◆ AVAILABLE DATA:
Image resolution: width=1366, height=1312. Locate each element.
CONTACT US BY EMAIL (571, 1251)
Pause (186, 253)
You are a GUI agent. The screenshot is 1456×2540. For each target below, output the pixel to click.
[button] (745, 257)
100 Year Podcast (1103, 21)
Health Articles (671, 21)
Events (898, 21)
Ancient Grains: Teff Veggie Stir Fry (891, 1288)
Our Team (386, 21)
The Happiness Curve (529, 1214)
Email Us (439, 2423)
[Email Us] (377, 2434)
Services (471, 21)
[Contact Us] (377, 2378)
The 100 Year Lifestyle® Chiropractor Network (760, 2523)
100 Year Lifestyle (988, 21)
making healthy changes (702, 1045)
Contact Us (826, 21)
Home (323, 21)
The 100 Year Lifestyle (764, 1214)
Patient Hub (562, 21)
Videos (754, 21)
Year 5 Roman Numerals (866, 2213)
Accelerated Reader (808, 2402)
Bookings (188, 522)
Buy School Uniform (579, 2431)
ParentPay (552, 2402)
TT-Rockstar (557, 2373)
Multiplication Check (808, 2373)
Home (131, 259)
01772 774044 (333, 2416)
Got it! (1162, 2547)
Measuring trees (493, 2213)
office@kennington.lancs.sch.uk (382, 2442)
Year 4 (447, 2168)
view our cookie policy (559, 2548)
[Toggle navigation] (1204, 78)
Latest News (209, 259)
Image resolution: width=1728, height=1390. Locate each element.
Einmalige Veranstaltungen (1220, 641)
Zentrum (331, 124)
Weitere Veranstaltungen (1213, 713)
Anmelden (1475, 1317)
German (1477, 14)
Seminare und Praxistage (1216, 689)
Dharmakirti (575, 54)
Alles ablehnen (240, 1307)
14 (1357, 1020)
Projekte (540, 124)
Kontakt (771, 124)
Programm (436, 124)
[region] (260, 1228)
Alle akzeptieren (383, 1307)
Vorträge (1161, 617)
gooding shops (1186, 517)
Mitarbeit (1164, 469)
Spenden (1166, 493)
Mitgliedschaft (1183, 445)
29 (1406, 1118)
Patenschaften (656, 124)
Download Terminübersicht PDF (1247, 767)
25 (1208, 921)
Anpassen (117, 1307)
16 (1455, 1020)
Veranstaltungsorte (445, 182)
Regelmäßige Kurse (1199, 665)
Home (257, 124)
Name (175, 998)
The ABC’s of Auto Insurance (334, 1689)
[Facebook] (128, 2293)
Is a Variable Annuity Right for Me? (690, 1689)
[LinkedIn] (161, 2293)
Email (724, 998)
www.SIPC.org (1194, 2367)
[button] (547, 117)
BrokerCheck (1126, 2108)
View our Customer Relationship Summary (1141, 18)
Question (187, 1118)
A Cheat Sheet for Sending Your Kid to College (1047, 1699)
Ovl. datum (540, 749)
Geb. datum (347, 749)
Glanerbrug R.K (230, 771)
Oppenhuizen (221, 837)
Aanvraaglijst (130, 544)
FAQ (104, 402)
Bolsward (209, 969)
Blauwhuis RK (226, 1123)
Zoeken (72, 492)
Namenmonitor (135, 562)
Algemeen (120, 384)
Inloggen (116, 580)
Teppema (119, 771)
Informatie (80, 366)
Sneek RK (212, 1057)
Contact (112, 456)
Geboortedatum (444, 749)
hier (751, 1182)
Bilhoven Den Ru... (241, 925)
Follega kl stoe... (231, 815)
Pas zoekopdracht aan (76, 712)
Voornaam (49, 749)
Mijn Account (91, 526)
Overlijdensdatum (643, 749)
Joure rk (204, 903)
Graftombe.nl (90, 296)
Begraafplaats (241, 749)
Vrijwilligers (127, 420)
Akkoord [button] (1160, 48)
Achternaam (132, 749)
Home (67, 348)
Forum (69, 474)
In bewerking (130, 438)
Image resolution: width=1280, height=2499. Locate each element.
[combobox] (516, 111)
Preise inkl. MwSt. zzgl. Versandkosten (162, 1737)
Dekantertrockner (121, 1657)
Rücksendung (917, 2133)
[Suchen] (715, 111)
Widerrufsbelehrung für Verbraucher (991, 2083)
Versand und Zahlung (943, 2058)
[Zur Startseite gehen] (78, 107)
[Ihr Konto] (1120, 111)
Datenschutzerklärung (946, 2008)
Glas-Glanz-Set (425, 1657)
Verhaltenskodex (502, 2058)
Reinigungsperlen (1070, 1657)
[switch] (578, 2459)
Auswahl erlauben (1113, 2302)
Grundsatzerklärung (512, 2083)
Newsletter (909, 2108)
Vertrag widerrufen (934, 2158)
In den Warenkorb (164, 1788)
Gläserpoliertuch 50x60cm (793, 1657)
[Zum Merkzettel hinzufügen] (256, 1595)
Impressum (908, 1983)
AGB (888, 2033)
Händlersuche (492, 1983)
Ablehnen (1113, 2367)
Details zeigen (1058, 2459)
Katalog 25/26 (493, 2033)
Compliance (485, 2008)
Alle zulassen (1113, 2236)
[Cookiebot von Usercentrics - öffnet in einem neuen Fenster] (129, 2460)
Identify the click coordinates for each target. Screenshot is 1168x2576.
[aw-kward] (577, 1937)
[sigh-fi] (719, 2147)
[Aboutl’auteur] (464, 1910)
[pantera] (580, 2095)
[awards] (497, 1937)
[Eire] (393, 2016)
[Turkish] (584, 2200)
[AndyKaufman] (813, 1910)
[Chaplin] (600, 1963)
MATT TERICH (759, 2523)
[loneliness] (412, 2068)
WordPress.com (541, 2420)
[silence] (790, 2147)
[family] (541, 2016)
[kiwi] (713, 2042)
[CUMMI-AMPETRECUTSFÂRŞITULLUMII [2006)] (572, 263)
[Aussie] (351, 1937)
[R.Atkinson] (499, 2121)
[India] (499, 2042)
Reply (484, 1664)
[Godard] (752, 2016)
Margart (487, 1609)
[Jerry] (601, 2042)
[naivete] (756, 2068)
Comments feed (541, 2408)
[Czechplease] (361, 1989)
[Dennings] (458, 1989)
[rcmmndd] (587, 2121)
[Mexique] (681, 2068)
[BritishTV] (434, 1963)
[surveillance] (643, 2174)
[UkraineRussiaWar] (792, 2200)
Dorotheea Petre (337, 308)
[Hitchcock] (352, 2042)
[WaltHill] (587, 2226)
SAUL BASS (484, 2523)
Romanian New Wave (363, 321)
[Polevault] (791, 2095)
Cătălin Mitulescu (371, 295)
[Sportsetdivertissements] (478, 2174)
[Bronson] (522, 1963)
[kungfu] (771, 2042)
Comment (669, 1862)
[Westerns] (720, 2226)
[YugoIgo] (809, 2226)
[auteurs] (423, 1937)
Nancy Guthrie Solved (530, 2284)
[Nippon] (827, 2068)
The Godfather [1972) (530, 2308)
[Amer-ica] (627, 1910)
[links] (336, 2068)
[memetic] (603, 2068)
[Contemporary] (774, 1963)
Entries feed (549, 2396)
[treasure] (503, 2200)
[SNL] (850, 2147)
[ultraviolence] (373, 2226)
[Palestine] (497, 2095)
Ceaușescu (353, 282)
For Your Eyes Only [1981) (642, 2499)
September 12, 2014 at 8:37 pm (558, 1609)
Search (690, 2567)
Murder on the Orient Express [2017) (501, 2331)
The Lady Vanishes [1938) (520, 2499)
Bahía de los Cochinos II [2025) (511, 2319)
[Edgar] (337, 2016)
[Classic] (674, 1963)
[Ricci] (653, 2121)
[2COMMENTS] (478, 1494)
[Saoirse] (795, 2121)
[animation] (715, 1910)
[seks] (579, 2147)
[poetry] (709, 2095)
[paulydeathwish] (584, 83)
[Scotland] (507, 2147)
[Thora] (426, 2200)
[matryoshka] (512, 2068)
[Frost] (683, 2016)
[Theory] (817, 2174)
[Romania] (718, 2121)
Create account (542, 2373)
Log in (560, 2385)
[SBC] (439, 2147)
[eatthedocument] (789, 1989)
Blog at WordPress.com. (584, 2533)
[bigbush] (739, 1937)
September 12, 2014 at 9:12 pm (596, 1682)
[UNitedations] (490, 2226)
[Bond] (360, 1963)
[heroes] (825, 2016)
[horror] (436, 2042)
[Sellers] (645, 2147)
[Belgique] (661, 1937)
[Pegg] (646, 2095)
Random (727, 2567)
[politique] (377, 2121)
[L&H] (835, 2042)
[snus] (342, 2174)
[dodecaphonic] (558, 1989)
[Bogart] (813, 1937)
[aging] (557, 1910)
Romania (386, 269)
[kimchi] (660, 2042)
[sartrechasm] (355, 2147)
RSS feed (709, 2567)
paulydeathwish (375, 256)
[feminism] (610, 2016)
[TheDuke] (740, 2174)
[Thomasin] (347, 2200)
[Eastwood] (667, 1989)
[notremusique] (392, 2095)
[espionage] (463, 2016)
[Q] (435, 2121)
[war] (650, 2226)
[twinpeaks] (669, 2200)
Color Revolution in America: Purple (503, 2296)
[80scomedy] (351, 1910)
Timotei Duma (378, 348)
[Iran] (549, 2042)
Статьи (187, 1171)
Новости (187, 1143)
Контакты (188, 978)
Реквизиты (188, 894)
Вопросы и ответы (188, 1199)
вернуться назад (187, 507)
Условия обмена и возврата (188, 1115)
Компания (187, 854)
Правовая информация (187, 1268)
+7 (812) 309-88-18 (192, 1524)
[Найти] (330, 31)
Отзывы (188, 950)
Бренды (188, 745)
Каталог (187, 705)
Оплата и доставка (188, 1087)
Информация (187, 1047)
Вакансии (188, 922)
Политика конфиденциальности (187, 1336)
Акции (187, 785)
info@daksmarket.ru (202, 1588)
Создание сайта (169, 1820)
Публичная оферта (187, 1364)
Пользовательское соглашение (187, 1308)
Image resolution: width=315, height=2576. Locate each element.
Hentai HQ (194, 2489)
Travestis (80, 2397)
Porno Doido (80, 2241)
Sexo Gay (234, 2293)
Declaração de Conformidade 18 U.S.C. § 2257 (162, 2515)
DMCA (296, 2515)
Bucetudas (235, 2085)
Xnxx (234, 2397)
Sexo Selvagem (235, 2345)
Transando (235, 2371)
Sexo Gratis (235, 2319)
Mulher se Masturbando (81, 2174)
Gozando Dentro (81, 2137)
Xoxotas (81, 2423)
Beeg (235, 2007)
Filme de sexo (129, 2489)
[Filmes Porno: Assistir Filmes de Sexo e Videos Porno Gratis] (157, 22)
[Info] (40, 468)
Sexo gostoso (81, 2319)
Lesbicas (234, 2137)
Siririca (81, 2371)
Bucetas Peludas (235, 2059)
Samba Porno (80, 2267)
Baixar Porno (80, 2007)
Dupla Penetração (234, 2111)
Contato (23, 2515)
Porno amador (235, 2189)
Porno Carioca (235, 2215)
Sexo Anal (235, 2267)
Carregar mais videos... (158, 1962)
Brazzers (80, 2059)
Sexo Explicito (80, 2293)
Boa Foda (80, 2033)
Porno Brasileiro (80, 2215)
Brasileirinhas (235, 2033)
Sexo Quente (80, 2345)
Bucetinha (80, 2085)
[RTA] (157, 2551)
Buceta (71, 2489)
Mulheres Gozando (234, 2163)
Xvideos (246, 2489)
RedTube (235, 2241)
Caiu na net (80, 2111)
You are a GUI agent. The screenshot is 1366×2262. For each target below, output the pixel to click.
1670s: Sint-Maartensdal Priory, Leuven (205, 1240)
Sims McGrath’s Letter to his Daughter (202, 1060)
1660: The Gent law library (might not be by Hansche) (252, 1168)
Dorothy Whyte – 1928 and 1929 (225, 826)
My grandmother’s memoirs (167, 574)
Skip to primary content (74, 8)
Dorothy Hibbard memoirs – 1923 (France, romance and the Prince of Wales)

◆ WORK TO COMPLETE: For this task, write out exactly the lines of the entries above, starting at the line with "[Thora] (426, 2200)" and ending at the line with "Random (727, 2567)", both included, and no others.

◆ REPLY:
[Thora] (426, 2200)
[matryoshka] (512, 2068)
[Frost] (683, 2016)
[Theory] (817, 2174)
[Romania] (718, 2121)
Create account (542, 2373)
Log in (560, 2385)
[SBC] (439, 2147)
[eatthedocument] (789, 1989)
Blog at WordPress.com. (584, 2533)
[bigbush] (739, 1937)
September 12, 2014 at 9:12 pm (596, 1682)
[UNitedations] (490, 2226)
[Bond] (360, 1963)
[heroes] (825, 2016)
[horror] (436, 2042)
[Sellers] (645, 2147)
[Belgique] (661, 1937)
[Pegg] (646, 2095)
Random (727, 2567)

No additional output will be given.